# arrivare al limite



## miss melancholy

Altra curiosità.
Come posso dire "Sono arrivata al limite", sottinteso "non ce la faccio più" oltre ad un "I got the limit"?

_I've reached my edge of suffering
I came to the saturation point (?)_


----------



## rrose17

I've reached my limit.
I'm just about over the edge.

And of course "non ce la faccio più" can be said as "I've had it!"


----------



## miss melancholy

Okay..Ma solo quei due modi? Mm
 Sì..Oppure "I can't take it anymore"?


----------



## fitter.happier

miss melancholy said:


> Okay..Ma solo quei due modi? Mm
> Sì..Oppure "I can't take it anymore"?



Va benissimo anche questa proposta


----------



## miss melancholy

E per la prima? Volevo sentire altre voci se possibile...


----------



## rrose17

miss melancholy said:


> _I've reached my edge of suffering_ *This is not natural sounding at all.*
> _I came to the saturation point_ *This means something different*_._


----------



## Matrap

What about: "I am at breaking point"?


----------



## miss melancholy

What does the second mean?  Couldn't it be "I can stand really no more"?
Other attempts?


----------



## rrose17

If I were attending a lecture and there was a lot of information being given, at some point I might say "I've reached my saturation point. I can't absorb anymore."


----------



## fitter.happier

_Saturation point_ è un'espressione usata in chimica, non credo venga usata anche in senso metaforico come in italiano (a quanto pare sì!).

_I can stand really no more_ non va bene. Puoi dire_ I really can't stand it anymore_ (non sopporto più questa situazione)


----------



## miss melancholy

So, "came" is unappropriate


----------



## miss melancholy

@fitter.happier: pensavo di dover eliminare la negazione a "can" per usare "no more" ^^'', ma forse non è così.. La seconda è proprio meglio.


----------



## london calling

I've had it up to here
I've had it up to my back teeth
I'm fed up with it all
I've had enough

etc. etc.


----------



## miss melancholy

london calling said:


> I've had it up to here
> I've had it up to my back teeth
> I've fed up with it all
> I've had enough
> 
> etc. etc.



*Q*uesto vale anche per "sono arrivata al limite" , giusto?


----------



## london calling

miss melancholy said:


> questo vale anche per "sono arrivata al limite" , giusto?


Inteso come non ne posso più...a proposito, ho appena  corretto un mio refuso...


----------



## miss melancholy

Eh ma io volevo sapere anche altri modi per "arrivare al limite"


----------



## london calling

miss melancholy said:


> Eh ma io volevo sapere anche altri modi per "arrivare al limite"


Guarda che tu hai detto nel primo post che volevi sapere come si diceva _sono arrivata al limite, sottinteso non ce la faccio più_...

Le frasi che ho scritto significano esattamente quello. O non ho capito niente?


----------



## miss melancholy

london calling said:


> Guarda che tu hai detto nel primo post che volevi sapere come si diceva _sono arrivata al limite, sottinteso non ce la faccio più_...
> 
> Le frasi che ho scritto significano esattamente quello. O non ho capito niente?
:::
Compito da svolgere: Estrai senza modifiche dalla discussione sull'espressione "arrivare al limite" il passo che va da "If I were attending" a "quanto pare sì!).".

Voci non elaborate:
:::
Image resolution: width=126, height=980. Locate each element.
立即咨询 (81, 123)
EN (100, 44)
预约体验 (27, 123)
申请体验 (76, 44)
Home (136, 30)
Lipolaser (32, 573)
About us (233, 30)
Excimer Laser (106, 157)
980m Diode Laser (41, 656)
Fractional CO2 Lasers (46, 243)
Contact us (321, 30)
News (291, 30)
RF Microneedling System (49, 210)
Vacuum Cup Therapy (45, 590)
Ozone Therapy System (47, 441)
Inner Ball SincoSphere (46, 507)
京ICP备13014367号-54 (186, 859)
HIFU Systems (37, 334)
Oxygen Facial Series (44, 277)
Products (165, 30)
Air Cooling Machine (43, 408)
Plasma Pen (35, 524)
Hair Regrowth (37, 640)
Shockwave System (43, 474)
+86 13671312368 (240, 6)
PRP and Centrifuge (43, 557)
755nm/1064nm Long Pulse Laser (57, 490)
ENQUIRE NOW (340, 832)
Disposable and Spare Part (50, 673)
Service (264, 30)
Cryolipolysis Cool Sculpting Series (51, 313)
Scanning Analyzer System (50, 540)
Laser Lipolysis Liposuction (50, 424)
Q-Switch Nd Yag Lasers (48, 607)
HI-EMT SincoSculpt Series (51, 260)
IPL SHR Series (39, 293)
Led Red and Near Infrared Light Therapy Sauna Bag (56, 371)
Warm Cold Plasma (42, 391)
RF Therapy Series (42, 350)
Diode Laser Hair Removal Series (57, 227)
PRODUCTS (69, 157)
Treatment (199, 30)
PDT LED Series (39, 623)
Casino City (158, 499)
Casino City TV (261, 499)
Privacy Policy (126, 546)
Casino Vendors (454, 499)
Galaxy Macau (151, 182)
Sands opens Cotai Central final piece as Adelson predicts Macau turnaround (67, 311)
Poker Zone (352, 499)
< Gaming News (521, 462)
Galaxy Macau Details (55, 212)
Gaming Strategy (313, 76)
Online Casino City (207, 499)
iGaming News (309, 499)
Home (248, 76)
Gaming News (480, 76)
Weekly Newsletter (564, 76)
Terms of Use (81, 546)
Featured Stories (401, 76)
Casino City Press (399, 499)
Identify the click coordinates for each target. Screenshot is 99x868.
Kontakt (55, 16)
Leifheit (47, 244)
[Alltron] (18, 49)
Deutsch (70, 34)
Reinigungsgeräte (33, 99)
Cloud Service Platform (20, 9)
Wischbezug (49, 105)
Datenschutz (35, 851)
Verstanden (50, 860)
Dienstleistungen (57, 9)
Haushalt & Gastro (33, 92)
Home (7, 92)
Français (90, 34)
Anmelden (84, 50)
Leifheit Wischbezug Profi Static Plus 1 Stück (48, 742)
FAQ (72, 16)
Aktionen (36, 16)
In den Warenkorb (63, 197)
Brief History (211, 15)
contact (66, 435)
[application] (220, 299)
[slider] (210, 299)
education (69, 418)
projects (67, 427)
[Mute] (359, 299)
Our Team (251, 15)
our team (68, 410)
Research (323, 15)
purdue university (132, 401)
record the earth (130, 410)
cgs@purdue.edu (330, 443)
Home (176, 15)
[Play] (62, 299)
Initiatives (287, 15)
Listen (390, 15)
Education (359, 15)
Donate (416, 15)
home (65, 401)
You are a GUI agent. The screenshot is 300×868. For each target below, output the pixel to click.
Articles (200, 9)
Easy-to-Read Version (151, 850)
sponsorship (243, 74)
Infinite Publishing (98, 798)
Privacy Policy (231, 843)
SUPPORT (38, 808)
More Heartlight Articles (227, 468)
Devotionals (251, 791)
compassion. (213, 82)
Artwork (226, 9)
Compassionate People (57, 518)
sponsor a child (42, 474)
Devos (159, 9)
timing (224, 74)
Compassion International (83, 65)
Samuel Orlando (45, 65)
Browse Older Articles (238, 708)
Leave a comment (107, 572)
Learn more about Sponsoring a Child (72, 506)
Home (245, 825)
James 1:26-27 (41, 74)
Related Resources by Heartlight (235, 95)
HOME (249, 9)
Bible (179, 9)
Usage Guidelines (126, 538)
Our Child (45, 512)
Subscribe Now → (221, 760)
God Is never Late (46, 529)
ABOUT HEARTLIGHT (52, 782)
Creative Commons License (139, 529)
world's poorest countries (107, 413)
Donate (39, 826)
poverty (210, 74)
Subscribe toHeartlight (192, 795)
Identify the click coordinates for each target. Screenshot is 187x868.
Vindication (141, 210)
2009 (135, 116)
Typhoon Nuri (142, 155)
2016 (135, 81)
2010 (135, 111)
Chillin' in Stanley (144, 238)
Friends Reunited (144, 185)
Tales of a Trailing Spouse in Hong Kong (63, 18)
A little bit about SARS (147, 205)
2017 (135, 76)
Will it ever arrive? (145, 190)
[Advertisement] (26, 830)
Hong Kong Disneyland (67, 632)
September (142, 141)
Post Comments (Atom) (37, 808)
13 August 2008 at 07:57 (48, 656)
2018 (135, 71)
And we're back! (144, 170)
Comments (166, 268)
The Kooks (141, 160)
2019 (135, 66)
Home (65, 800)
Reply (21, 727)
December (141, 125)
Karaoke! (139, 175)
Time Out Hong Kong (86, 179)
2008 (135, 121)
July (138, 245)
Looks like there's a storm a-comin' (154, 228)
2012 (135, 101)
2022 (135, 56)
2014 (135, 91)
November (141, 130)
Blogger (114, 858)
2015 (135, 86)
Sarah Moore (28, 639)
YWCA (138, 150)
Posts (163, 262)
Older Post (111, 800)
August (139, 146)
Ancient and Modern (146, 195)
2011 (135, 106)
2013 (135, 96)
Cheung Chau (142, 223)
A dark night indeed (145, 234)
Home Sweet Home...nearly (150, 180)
:::
Risposta qui sotto:
If I were attending a lecture and there was a lot of information being given, at some point I might say "I've reached my saturation point. I can't absorb anymore."


----------



## fitter.happier

_Saturation point_ è un'espressione usata in chimica, non credo venga usata anche in senso metaforico come in italiano (a quanto pare sì!).